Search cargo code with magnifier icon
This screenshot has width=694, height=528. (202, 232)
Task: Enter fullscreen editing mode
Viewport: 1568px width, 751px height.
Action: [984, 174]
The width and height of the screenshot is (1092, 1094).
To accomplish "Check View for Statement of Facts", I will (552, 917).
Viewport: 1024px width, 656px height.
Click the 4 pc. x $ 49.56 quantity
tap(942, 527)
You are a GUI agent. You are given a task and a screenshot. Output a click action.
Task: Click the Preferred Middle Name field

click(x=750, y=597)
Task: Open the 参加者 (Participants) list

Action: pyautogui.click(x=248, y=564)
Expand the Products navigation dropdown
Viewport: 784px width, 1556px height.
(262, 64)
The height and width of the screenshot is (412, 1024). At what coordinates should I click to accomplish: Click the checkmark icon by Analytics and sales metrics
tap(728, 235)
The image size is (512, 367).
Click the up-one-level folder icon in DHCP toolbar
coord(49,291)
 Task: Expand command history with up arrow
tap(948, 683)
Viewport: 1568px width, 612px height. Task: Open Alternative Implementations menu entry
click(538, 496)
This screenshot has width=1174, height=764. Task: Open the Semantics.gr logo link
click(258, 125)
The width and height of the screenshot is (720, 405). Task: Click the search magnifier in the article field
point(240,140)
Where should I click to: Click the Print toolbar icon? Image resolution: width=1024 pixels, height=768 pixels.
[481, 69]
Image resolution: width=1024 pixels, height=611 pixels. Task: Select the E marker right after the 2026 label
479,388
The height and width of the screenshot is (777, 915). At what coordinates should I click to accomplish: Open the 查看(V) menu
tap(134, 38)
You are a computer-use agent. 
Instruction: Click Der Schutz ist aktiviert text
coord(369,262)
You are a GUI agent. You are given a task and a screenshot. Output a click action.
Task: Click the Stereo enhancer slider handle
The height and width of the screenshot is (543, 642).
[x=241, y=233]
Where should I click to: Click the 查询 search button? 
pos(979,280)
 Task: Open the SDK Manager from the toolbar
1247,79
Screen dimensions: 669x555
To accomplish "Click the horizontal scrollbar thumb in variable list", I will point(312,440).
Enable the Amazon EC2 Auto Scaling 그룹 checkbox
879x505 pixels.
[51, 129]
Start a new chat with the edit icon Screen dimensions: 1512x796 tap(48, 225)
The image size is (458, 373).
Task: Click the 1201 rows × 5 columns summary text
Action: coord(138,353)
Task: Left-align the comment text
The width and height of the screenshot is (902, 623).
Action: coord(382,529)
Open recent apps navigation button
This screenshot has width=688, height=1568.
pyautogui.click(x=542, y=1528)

·····

Output the line holding "Start a new", then every later line through the end of the records above, exactly as given and nothing else.

Start a new chat with the edit icon Screen dimensions: 1512x796 tap(48, 225)
The image size is (458, 373).
Task: Click the 1201 rows × 5 columns summary text
Action: coord(138,353)
Task: Left-align the comment text
The width and height of the screenshot is (902, 623).
Action: coord(382,529)
Open recent apps navigation button
This screenshot has width=688, height=1568.
pyautogui.click(x=542, y=1528)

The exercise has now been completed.